== PASSAGE FOR REVIEW
Console.WriteLine($"Prompt tokens (estimated): {promptTokens}");
Console.WriteLine($"Completion tokens (estimated): {completionTokens}");
Console.WriteLine($"Total (estimated): {promptTokens + completionTokens}");

This approach is accurate to approximately 97-99% of the actual billed tokens. The small gap comes from tool schema tokens and internal formatting overhead that the API includes but client-side counting does not see. Add a 3-5% buffer to your estimates for quota enforcement calculations.

TiktokenTokenizer.CreateForModel("gpt-4o") works for GPT-4o, GPT-4o-mini, GPT-4, and GPT-3.5-Turbo — all use cl100k_base encoding. Call this at startup and reuse the instance; construction is the expensive operation.

Content Filter Silent Failures

Azure OpenAI applies content safety filters during streaming. Unlike non-streaming calls — where a content filter violation throws a ClientResultException with status 400 — a filter hit during streaming causes the stream to stop abruptly, with no exception thrown.

This means your await foreach loop will exit normally (no exception) even though the response was cut short. The only indicator is the FinishReason property on the final StreamingChatMessageContent chunk.

using Microsoft.SemanticKernel;
using Microsoft.SemanticKernel.ChatCompletion;
using System.Text;

var chatService = kernel.Services.GetRequiredService<IChatCompletionService>();
var chatHistory = new ChatHistory();
chatHistory.AddUserMessage(userInput);

var responseBuffer = new StringBuilder();
string? lastFinishReason = null;
bool streamCompletedNormally = false;

using var cts = CancellationTokenSource.CreateLinkedTokenSource(cancellationToken);
cts.CancelAfter(TimeSpan.FromSeconds(45));

try
{
    await foreach (var chunk in chatService.GetStreamingChatMessageContentsAsync(
        chatHistory, null, kernel, cts.Token))
    {
        if (chunk.Content is not null)
        {
            responseBuffer.Append(chunk.Content);
        }

        // Capture finish reason from the last chunk
        if (chunk.FinishReason is not null)
        {
            lastFinishReason = chunk.FinishReason;
        }
    }

    streamCompletedNormally = true;
}
catch (OperationCanceledException)
{
    // Timeout or client disconnect
    Console.WriteLine("Stream timed out or was cancelled.");
}

// Post-stream analysis
if (streamCompletedNormally)
{
    if (lastFinishReason == "content_filter")
    {
        Console.WriteLine("Content filter triggered — response discarded.");
        // Do not store partial response to conversation history
    }
    else if (lastFinishReason == "stop" || lastFinishReason == "length")
====
== INFORMATION GIVEN
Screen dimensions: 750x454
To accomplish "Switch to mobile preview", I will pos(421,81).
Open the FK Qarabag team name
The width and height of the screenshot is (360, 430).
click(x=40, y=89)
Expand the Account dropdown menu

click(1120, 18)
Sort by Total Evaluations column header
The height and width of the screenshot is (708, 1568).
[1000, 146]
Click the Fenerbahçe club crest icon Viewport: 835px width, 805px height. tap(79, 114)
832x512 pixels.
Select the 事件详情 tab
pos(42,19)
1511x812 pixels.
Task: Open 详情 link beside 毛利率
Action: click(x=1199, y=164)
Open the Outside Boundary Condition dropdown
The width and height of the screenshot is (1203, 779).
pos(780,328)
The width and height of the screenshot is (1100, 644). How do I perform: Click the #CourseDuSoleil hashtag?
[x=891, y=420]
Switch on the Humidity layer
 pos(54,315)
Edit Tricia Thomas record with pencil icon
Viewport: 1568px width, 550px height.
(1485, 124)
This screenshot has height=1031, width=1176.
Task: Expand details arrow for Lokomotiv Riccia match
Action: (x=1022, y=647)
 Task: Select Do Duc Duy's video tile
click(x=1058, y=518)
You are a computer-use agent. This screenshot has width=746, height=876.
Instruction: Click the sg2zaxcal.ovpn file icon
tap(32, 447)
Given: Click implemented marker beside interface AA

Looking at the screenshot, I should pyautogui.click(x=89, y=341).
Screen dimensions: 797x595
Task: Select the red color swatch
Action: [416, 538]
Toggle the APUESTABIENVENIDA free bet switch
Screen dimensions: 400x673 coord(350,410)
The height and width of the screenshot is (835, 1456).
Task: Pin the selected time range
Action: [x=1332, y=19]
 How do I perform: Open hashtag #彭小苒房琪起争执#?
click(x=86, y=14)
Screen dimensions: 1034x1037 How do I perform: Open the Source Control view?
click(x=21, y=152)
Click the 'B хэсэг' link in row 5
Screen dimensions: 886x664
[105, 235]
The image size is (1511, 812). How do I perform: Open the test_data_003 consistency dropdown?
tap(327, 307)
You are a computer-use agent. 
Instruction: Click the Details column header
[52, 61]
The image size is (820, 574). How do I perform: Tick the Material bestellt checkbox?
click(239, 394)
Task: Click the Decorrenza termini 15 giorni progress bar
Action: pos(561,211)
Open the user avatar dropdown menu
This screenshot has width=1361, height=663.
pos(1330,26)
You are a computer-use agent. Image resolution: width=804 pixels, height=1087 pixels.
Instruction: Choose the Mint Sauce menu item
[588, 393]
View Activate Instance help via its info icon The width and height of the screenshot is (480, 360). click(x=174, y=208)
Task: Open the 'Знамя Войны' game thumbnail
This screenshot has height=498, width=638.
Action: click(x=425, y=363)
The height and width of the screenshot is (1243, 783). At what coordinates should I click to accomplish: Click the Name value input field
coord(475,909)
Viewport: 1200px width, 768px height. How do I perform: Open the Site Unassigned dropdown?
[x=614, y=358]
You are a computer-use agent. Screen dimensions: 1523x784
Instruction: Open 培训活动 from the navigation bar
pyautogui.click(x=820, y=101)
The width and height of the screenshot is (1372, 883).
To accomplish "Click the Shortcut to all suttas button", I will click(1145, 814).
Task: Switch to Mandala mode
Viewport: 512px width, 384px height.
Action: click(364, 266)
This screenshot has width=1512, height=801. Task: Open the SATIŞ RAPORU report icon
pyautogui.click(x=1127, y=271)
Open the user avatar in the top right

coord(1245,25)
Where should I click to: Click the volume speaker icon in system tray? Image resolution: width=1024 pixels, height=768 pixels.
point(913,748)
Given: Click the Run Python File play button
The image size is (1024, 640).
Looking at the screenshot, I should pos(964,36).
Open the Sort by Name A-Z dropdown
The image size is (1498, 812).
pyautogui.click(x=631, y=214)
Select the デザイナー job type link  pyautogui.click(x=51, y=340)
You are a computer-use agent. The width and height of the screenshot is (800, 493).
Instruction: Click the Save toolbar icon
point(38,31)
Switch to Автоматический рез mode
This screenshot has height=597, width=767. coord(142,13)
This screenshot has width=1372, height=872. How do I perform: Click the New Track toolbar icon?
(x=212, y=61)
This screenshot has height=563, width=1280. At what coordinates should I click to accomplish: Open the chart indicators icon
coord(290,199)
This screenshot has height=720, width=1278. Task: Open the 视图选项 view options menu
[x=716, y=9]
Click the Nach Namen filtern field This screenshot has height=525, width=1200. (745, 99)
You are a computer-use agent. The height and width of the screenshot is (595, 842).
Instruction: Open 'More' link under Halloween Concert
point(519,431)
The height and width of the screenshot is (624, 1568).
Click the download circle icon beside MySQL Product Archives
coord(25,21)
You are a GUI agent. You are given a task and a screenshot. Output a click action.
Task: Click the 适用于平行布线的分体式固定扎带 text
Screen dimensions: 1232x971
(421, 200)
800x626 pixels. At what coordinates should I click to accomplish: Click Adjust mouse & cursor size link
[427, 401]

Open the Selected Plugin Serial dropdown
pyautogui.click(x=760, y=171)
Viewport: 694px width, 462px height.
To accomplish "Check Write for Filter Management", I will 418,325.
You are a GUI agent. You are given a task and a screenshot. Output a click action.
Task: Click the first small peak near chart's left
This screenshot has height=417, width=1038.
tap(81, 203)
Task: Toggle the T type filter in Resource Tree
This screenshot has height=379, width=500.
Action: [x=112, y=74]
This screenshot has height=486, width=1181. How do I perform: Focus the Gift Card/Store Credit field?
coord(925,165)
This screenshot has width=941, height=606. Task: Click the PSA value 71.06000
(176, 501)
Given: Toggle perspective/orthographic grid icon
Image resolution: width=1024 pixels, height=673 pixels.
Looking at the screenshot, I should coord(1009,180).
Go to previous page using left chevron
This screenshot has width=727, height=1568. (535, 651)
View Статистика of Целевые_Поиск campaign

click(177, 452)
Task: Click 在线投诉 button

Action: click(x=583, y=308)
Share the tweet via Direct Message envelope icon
====
# PROBLEMS TO SOLVE
1 - Using the passage on Azure OpenAI streaming, explain in one to three sentences why it recommends adding a 3-5% buffer to token estimates used for quota enforcement.
2 - According to the passage on Azure OpenAI streaming, what exception and status code result from a content filter violation in a non-streaming call?

# ANSWERS TO THIS EXERCISE
1 - Client-side counting matches only about 97-99% of the tokens actually billed. The API also counts tool schema tokens and internal formatting overhead, which client-side counting cannot see. The buffer covers that gap.

2 - A ClientResultException with status 400.